Fintech15 May 20263 min readBy The Investors Agent Desk· AI-assisted

Australia Quietly Gets New 'Death Tax' As Testamentary Trusts Hit 30%

A buried Budget provision has thrown Australia's most popular estate-planning vehicle under a 30 per cent minimum tax. Add Division 296 and the existing 17 per cent levy on inherited super and estate planners say a backdoor death duty is now in place ahead of the country's largest-ever intergenerational wealth transfer.

Australia Quietly Gets New 'Death Tax' As Testamentary Trusts Hit 30%

Key Takeaways

  • 1.It is, by any other word, a death tax, and it's not the first." The "not the first" line points back to Division 296, the new super tax on balances above $3 million, which already carries timing rules that bite at the moment of death.
  • 2."In the budget this week, to many people's surprise, particularly inside the estate planning sector, testamentary discretionary trusts, the most popular form of trust relating to wills and estates, which distribute income, will come under the new family trust tax minimum rate.
  • 3."Do we have a death tax or an inheritance tax in Australia?

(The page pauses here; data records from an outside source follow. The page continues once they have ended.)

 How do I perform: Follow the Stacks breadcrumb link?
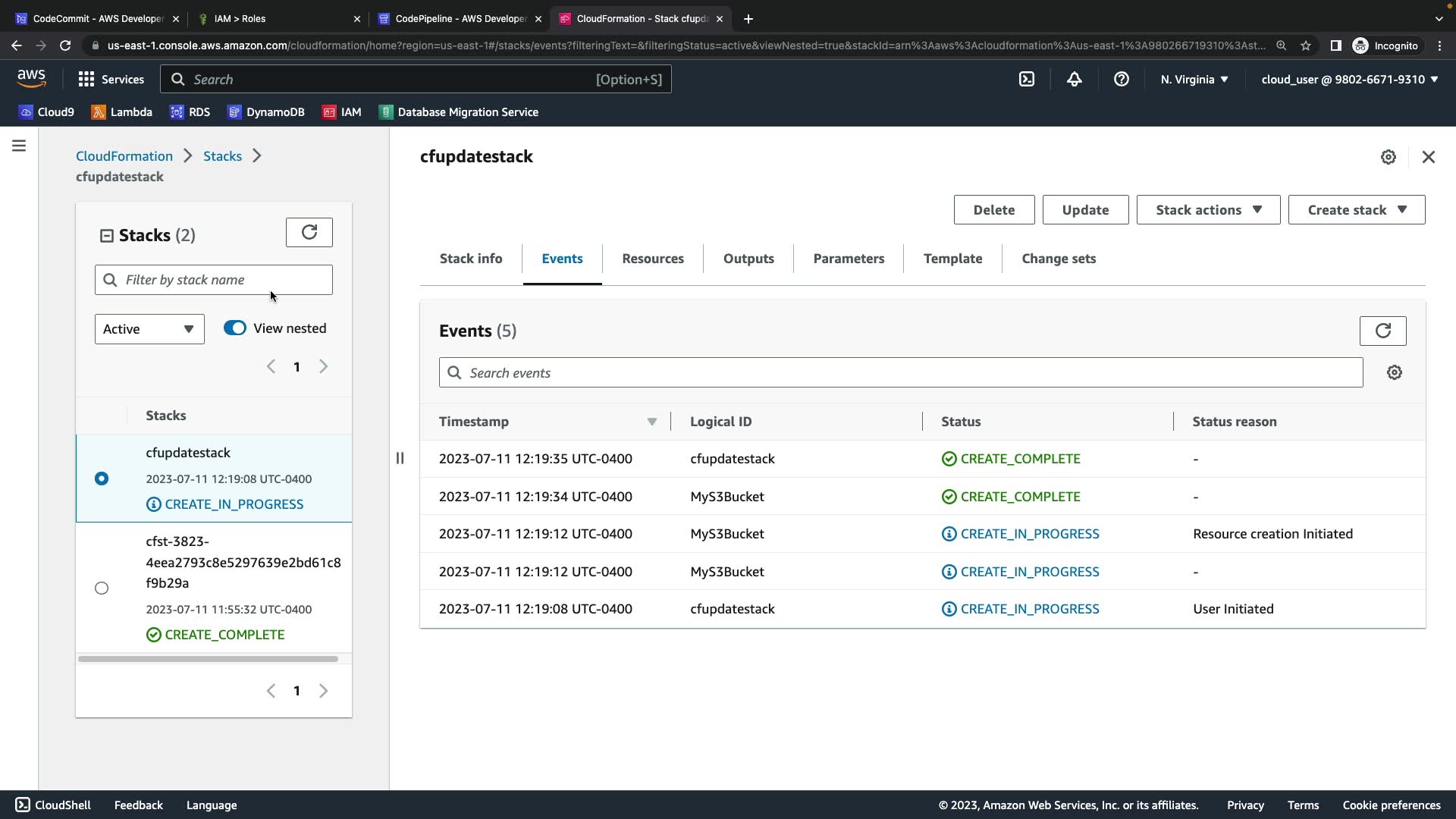coord(222,156)
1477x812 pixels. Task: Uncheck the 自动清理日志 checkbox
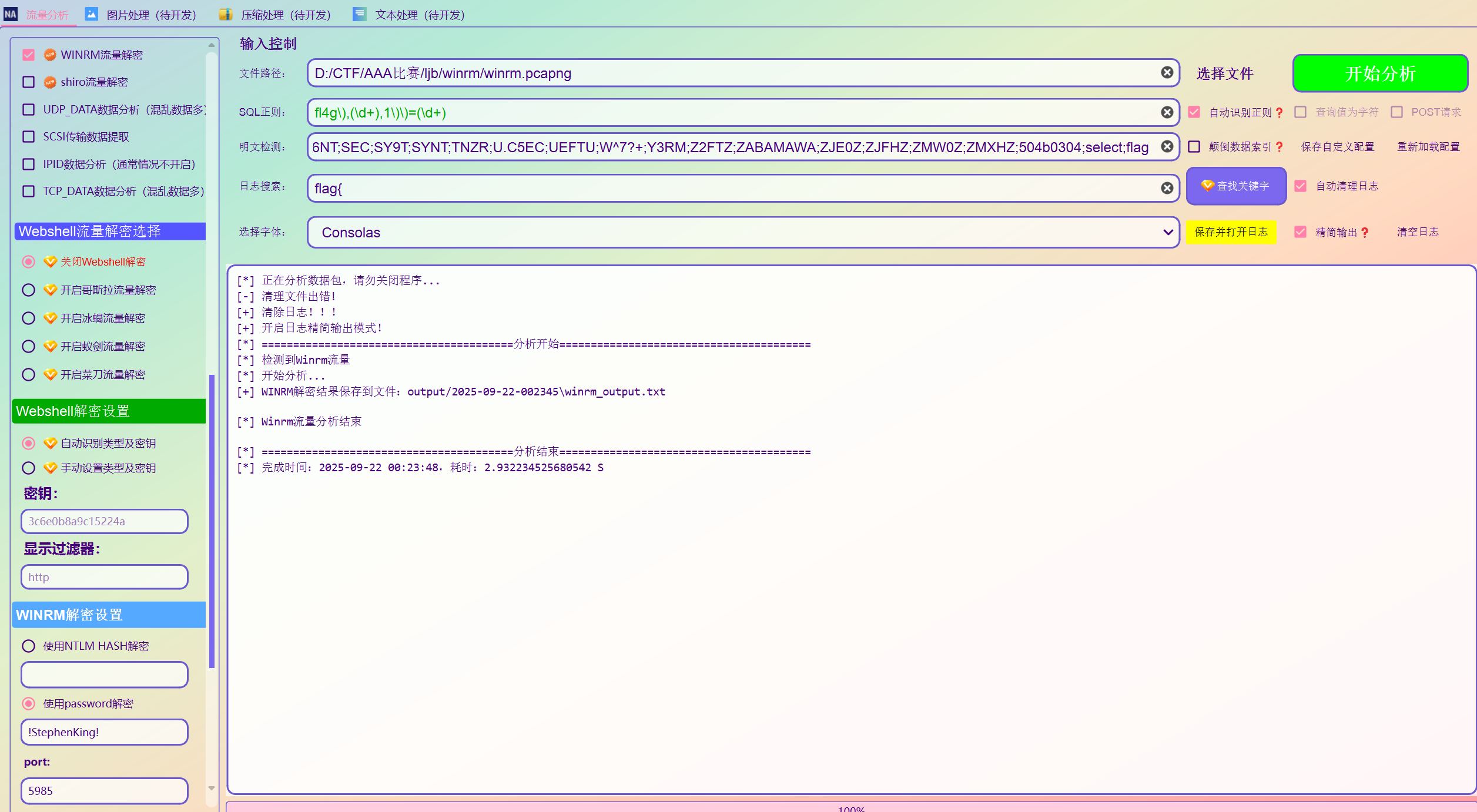coord(1301,186)
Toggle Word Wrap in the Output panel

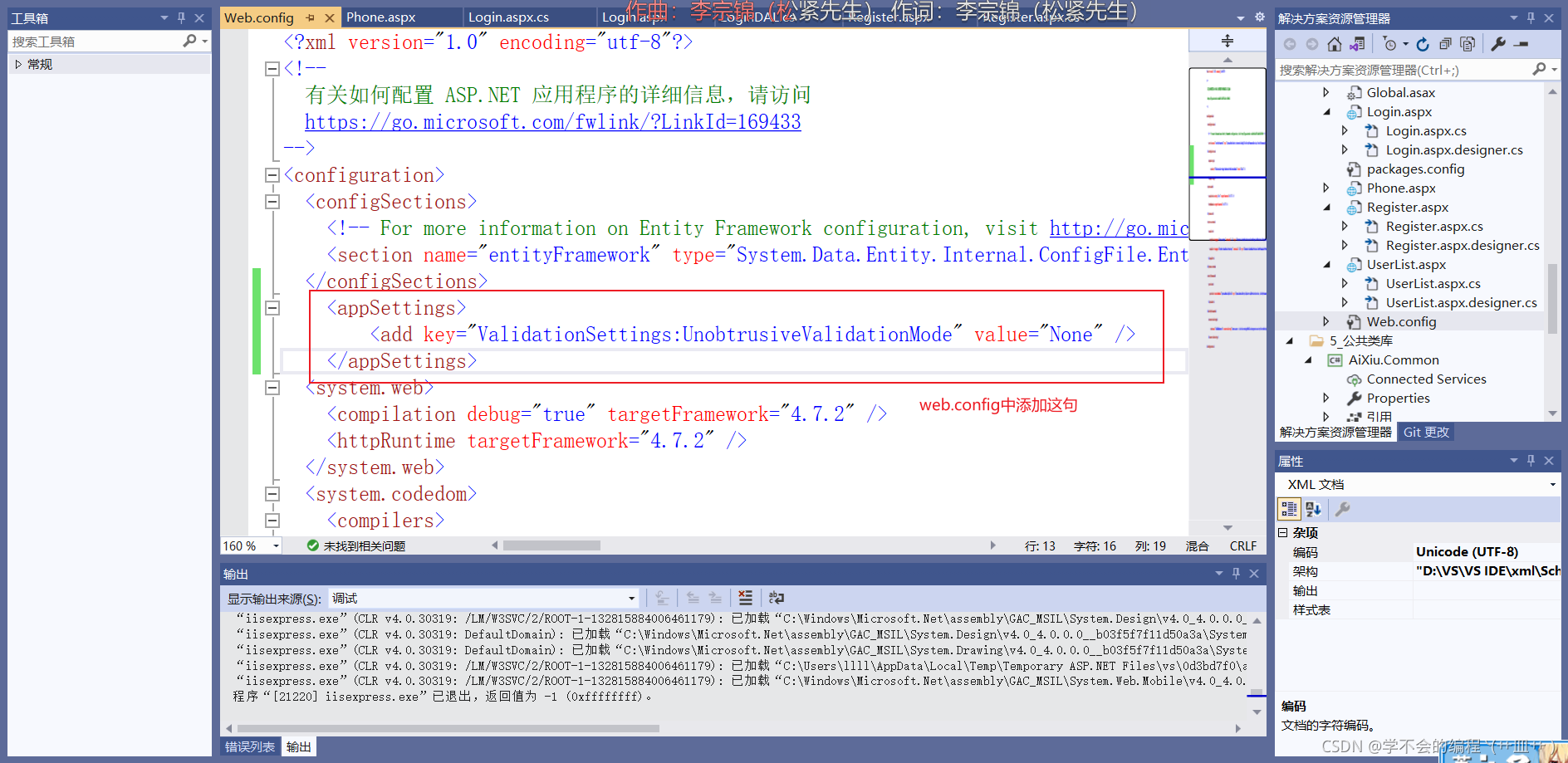coord(777,599)
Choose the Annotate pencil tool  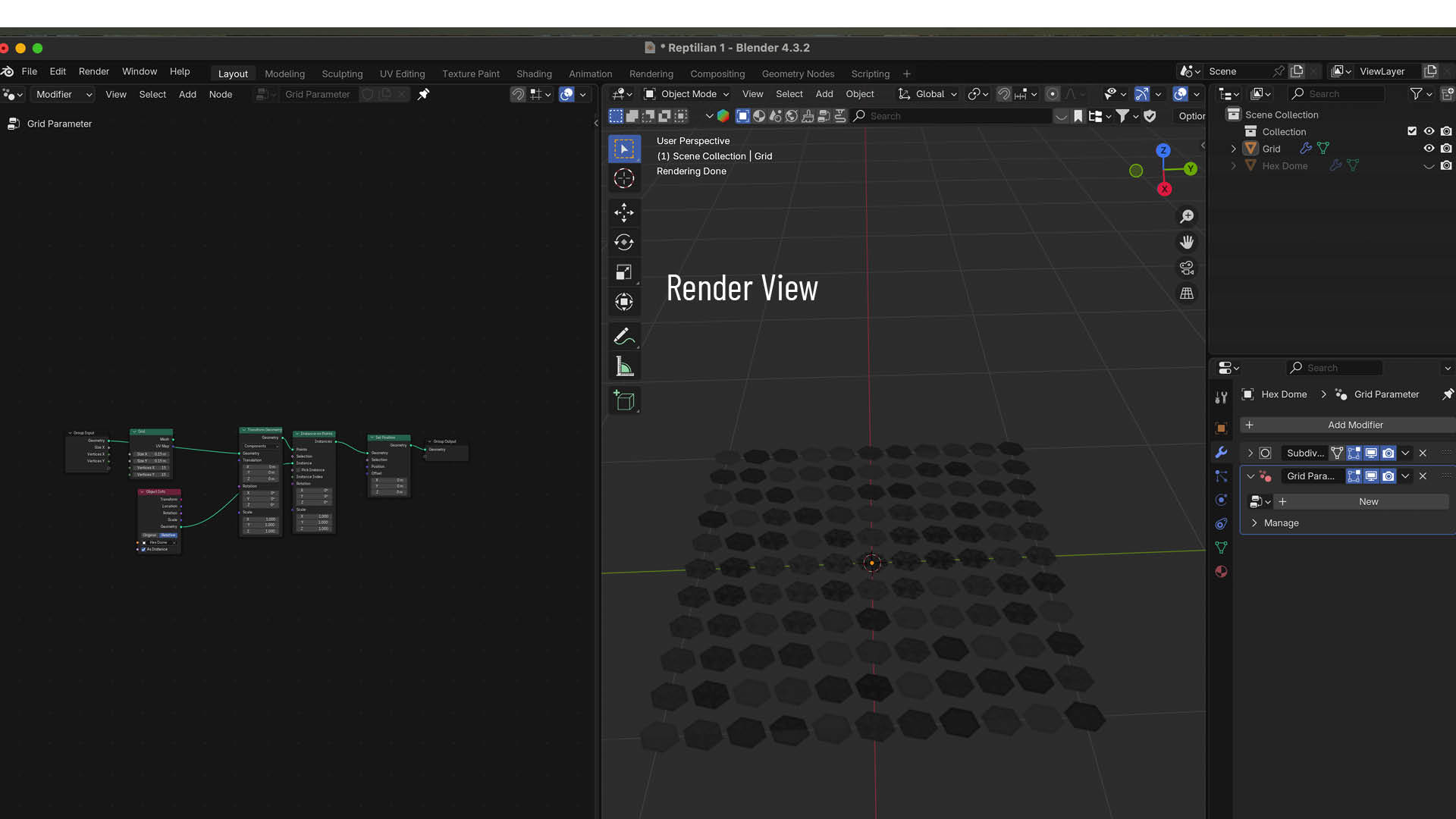(623, 336)
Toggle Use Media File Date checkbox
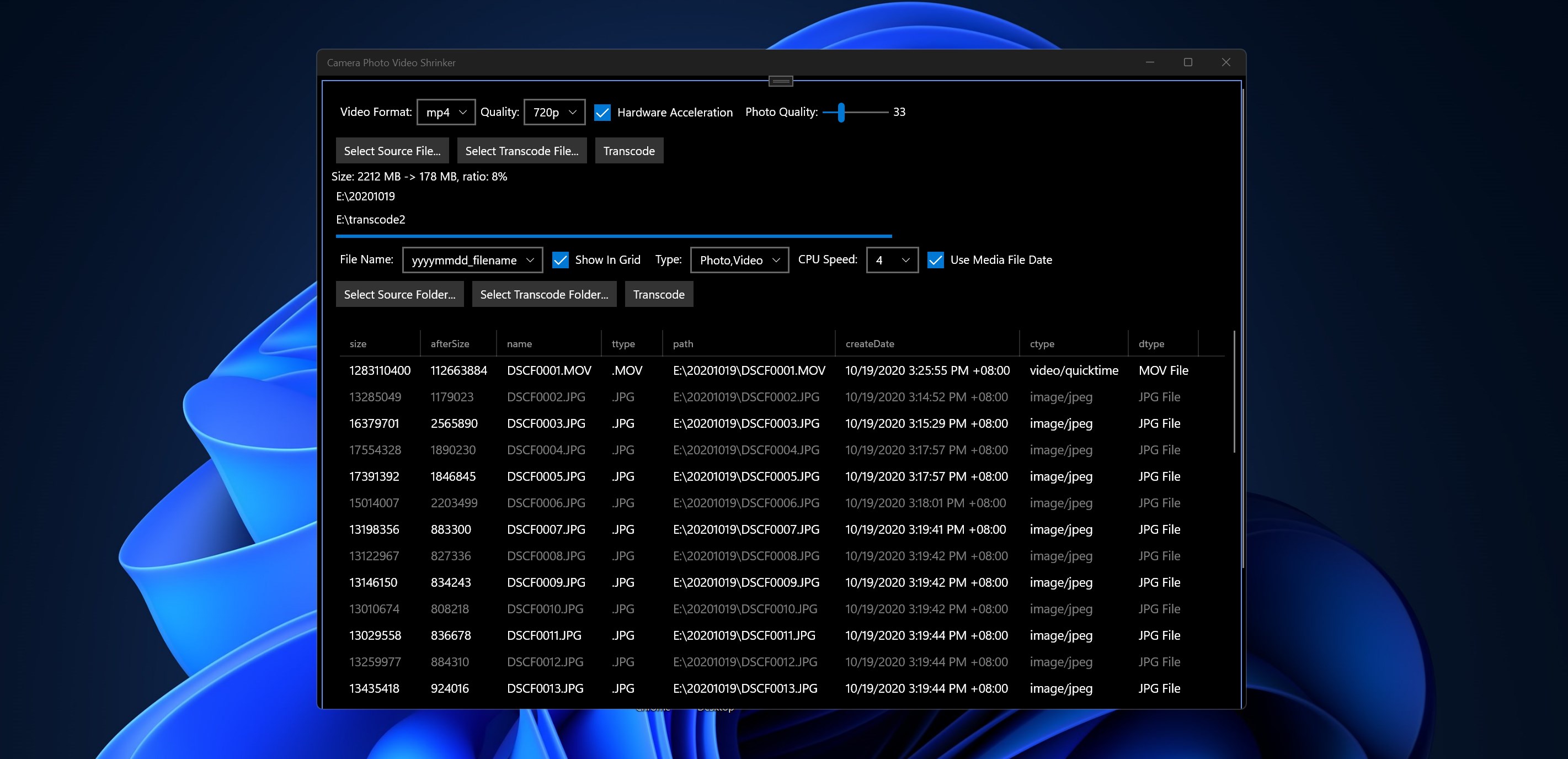Viewport: 1568px width, 759px height. click(935, 260)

A buried provision inside this week's federal Budget has reintroduced what critics are now calling a backdoor death tax through Australia's most popular estate-planning vehicle, with testamentary discretionary trusts pulled under the same 30 per cent minimum tax rate that already applies to ordinary family trusts.

The change was flagged on The Australian's daily wealth wrap, where the paper's wealth editor described the move as a sleeper provision that blindsided even seasoned estate planners.

"Do we have a death tax or an inheritance tax in Australia? Officially, no. In reality, increasingly so," he told viewers. "There is another tax that none of us saw in the budget initially, and that's a death duty."

Testamentary discretionary trusts are set up under wills to channel inheritance to family beneficiaries. For decades they have enjoyed marginal-rate treatment to protect minors and provide flexibility for surviving spouses. From the moment the new measure takes effect, those trusts will be locked into the same 30 per cent floor as everyday family trusts.

"In the budget this week, to many people's surprise, particularly inside the estate planning sector, testamentary discretionary trusts, the most popular form of trust relating to wills and estates, which distribute income, will come under the new family trust tax minimum rate. They will have to pay 30 per cent from the time that new tax comes in. That's a big change. It is, by any other word, a death tax, and it's not the first."

The "not the first" line points back to Division 296, the new super tax on balances above $3 million, which already carries timing rules that bite at the moment of death. Stacked on top is the 17 per cent levy that adult children pay on the taxable component of any super they inherit, a charge most beneficiaries discover only when the cheque arrives.

"Most people are still unaware that if you have super, when most people, most of the time, if they are inheriting that super, adult children, if they inherit that super, they will face an inheritance tax of 17 per cent on the super they receive."

"More and more, we are finding that as the great wealth transfer comes down the line in the next few years, an amount of money will transfer between the generations like we have never seen. And if you think the government aren't standing by ready to clip the ticket on that, you might be wrong."

For families currently using testamentary trusts to channel inheritance income to grandchildren or to surviving partners on lower marginal rates, the calculus has changed sharply. A trust that previously distributed $100,000 across three minor beneficiaries at the adult marginal rate could, under the new 30 per cent floor, surrender roughly $30,000 a year to tax before a single beneficiary sees a dollar.

The shift lands the same week that Equity Mates branded Australia "the worst place in the world to start a business" over the Budget's 30 per cent minimum capital gains rate on founders, and Macro Business's Leith van Onselen warned of a biggest-in-40-years housing correction tied to negative gearing changes. The testamentary trust angle becomes the third leg of a Budget that has loaded tax surprises onto the wealth, business and inheritance pipeline simultaneously.

Estate planners have been quick to point out that the measure does not technically create a death tax line item in the federal tax code. Instead, it reaches the same destination by reclassifying the income generated by inherited assets after they enter a will-trust structure. As The Australian put it on air, the policy is a death tax "by any other word."

Whether the provision survives Senate negotiations or gets carved out before legislation passes, the political ground has clearly shifted. With Division 296 already pencilled in for the new financial year and the testamentary trust rate flagged in the same Budget papers, Australia's tax treatment of inheritance, long defended as an exception within the OECD, is being quietly rewritten clause by clause.